La liste des années devient alors moins intimidante. Elle dessine une progression sans enfermer Foucault dans une ligne droite. Les premiers cours portent fortement sur les institutions pénales et psychiatriques : Le Pouvoir psychiatrique en 1973-1974, Les Anormaux en 1974-1975, puis « Il faut défendre la société » en 1975-1976. Après l’année sabbatique, le centre de gravité se déplace vers les dispositifs de sécurité, le gouvernement et la population. À partir de 1980, l’attention se porte davantage sur le sujet, les pratiques de vérité et les auteurs antiques.
Ce déplacement ne signifie pas que Foucault abandonne la politique pour l’Antiquité. Il modifie sa focale. Les premiers travaux demandaient comment des institutions fabriquent des individus classés, surveillés ou corrigés. Les derniers demandent comment un individu agit sur lui-même, parle de lui-même et résiste parfois aux formes établies de conduite. La continuité est là : comprendre les rapports entre vérité, conduite et liberté, sans les séparer artificiellement.

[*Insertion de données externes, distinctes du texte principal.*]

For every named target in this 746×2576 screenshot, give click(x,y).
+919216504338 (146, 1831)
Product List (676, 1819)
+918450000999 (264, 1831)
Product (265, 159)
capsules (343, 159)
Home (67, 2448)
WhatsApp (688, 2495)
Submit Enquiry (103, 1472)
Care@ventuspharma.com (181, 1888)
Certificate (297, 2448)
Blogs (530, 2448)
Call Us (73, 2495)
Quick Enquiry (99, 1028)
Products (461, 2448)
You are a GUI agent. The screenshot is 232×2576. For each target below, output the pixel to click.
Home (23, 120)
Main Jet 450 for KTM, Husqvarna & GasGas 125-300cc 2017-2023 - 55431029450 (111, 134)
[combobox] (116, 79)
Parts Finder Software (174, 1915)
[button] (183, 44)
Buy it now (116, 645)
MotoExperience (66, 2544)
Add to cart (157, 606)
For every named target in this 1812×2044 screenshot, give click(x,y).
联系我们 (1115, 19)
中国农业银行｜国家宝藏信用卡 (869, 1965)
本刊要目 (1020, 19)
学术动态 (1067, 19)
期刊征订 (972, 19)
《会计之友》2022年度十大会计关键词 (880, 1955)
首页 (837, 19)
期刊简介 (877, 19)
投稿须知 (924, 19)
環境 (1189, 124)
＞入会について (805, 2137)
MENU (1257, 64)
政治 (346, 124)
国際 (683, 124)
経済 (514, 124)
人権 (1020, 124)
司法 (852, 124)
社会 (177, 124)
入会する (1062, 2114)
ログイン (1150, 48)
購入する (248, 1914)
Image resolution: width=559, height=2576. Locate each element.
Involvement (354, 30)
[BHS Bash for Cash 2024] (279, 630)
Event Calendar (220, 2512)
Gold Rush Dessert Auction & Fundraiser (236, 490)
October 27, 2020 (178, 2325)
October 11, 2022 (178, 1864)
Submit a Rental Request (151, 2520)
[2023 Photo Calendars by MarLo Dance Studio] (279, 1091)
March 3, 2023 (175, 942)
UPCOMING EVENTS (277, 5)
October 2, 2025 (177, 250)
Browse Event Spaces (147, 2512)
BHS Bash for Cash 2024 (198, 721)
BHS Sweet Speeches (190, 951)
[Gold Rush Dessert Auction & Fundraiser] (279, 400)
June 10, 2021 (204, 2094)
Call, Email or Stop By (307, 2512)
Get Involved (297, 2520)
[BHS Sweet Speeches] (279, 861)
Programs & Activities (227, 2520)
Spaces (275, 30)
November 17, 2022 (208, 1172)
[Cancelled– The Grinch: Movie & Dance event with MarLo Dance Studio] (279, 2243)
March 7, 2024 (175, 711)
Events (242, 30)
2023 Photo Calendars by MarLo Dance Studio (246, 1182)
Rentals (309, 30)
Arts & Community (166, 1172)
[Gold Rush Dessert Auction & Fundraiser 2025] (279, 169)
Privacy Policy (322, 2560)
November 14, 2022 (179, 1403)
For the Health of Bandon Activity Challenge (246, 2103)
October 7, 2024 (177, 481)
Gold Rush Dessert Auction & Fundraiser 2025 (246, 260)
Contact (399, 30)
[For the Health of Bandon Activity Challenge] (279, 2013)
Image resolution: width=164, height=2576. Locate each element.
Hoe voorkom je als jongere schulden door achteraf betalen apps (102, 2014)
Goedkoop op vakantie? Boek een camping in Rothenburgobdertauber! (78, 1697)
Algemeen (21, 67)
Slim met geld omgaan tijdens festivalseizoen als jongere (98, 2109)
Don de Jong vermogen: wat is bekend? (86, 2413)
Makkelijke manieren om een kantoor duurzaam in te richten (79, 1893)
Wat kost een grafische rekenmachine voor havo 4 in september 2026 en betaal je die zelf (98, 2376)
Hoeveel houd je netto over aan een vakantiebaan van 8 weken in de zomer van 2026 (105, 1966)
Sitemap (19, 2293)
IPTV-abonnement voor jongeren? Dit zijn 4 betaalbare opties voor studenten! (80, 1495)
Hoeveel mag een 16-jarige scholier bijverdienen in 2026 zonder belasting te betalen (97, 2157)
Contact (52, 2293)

La difficulté la plus fréquente vient de la tentation de repérer une définition définitive à chaque page. Or Foucault change parfois ses outils. Le lecteur qui voudrait immobiliser le sens de « pouvoir », de « gouvernement » ou de « sujet » risque d’être déçu. Mieux vaut suivre l’usage que le philosophe fait d’un terme dans une enquête donnée. Ce n’est pas une faiblesse de méthode ; c’est la condition d’une pensée qui refuse les étiquettes trop commodes.
Les éditions du Seuil sont les plus pratiques pour ce parcours, car elles proposent une présentation éditoriale, un index et des repères de séance. Une librairie indépendante peut commander un titre précis si le volume n’est pas en rayon. Il est préférable de demander le cours par son titre et son année universitaire : cela évite de confondre Le Gouvernement de soi et des autres avec le cours final, Le Courage de la vérité, qui porte un sous-titre voisin.
Le meilleur ordre de lecture n’est pas l’ordre des rayonnages : c’est celui de la question qui amène réellement vers Foucault.
Prison, psychiatrie et discipline : lire les premiers cours de Foucault avec Surveiller et punir
Les premières années au Collège de France sont traversées par une question rude : comment les sociétés punissent-elles, corrigent-elles et définissent-elles les comportements jugés dangereux ou anormaux ? Cette question rejoint les engagements de Michel Foucault. Il participe notamment au Groupe d’information sur les prisons, créé en 1971, qui cherche à faire circuler la parole des détenus et de leurs proches. Les cours ne sont pas le journal de cet engagement, mais l’actualité des prisons et de la justice y résonne souvent.
Théories et institutions pénales, en 1971-1972, prend pour point de départ des pratiques judiciaires et des formes de répression bien antérieures à la prison moderne. Foucault ne raconte pas une belle marche du progrès, où les anciens supplices seraient remplacés par des méthodes forcément plus humaines. Il demande ce qui change réellement lorsque la peine s’organise autour de l’enfermement, de la correction et du travail. La prison cesse d’être seulement un bâtiment : elle devient l’élément d’un ensemble de techniques destinées à produire des comportements prévisibles.
Dans La Société punitive, l’année suivante, cette réflexion se resserre sur le lien entre sanction et société industrielle. Le mot « punir » ne renvoie plus seulement au juge qui prononce une peine. Il peut aussi désigner une manière d’ordonner les temps, d’évaluer les performances, de distinguer les conduites acceptables de celles qui doivent être redressées. Une usine du XIXe siècle, une école ou une institution militaire ne sont pas identiques à une prison. Pourtant, elles peuvent partager des instruments : emploi du temps, surveillance, classement, examen, dossier individuel.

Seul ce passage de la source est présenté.